This season there were so many juicy summer camp books being published. The Interestings. The Yonahlossee Riding Camp for Girls. Both of those got sent back to the library during the Great Adult Fic Purge of 2013. The only summer camp book that survived is Una LaMarche’s Five Summers. I started reading this a few weeks ago while I ate my lunch at work – a common way I “audition” books without the commitment of carrying them all the way home – and it obviously didn’t hook me in terribly hard, otherwise I would still be reading it. But the point of being a Wide and Dedicated Reader isn’t just to read what hooks you, guys. Hate to break it to you. You have to have a certain stick-to-it-iveness. Readerly fortitude. Not every book holds its value in the first thirty pages, not every book lures you to read on with an irresistible pull.

I am saying this as if a mostly un-accoladed YA book about summer camp is a book packed dense with secret value. It probably isn’t. I should shut up… and read Natalie Standiford’s The Boy on the Bridge instead? My Favorite Roommate – otherwise known as The Best New Librarian in the State of Missouri – saw that I added this to my Goodreads queue and replied “DID YOU GET SUCKERED IN BY ALL THOSE BANNER ADS, TOO?” Except she didn’t do it in all caps, because she’s polite. You don’t become the Best New Librarian in the State of Missouri using all caps. Anyway, this book? Plastered all over Goodreads for a few days. Natalie Standiford is an author which I think I should like a lot, but I can never get around to actually reading one of her books. See also: A. S. King, Margo Lanagan, thislistcouldgoonindefinitely. This one is about studying abroad in the 80s and falling in love with a Russian.

Or, I could read this new Matthew Quick which is waiting for me on my hold shelf, Forgive Me, Leonard Peacock. This book is getting a decent amount of post-Silver Linings Playbook buzz. I like supporting YA authors who get mainstream buzz, even if I’m not a super-fan or anything. I’m a reasonable fan of Quick, not a super-fan. I also say “supporting YA authors” like I am buying books. I’m not. I should be. I know. But. I can’t. Isn’t it enough that I facilitated the purchasing of 11 copies using a municipal pool of money for my fellow citizens and I to share? I think so. Oh, and also reading it so I can potentially tell others to read it or blog about it or what have you. This is my contribution to the world, guys. This right here.

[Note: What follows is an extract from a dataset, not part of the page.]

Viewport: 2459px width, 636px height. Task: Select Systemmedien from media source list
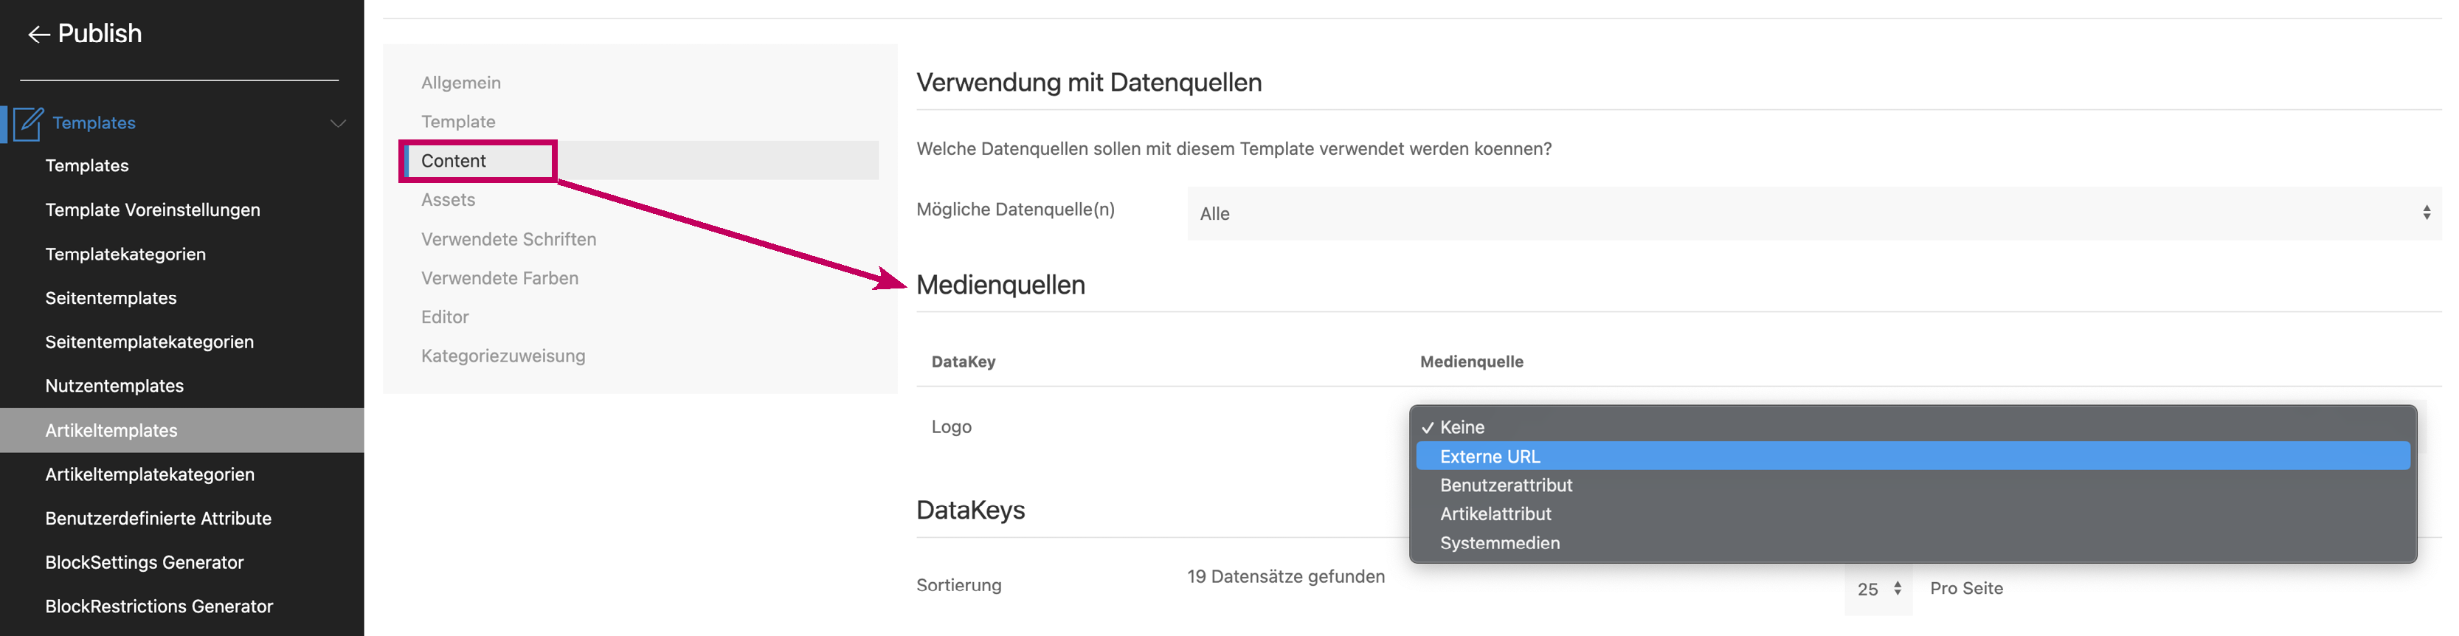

You could also lump Gayle Forman into that Paragraph #2 group of authors, except that I actually did read If I Stay. I liked it alright. Never read the sequel, and never read her new “series” – Just One Day. Another book about studying abroad and falling in love. Apparently this is what I’m into right now? Anyway, the sequel is coming out next month, which reminds me of how delinquent I am at reading anything in a timely fashion. Which is kind of the moral of this post. Which is why I’m going to stop writing it and read a motherf%^#ing book.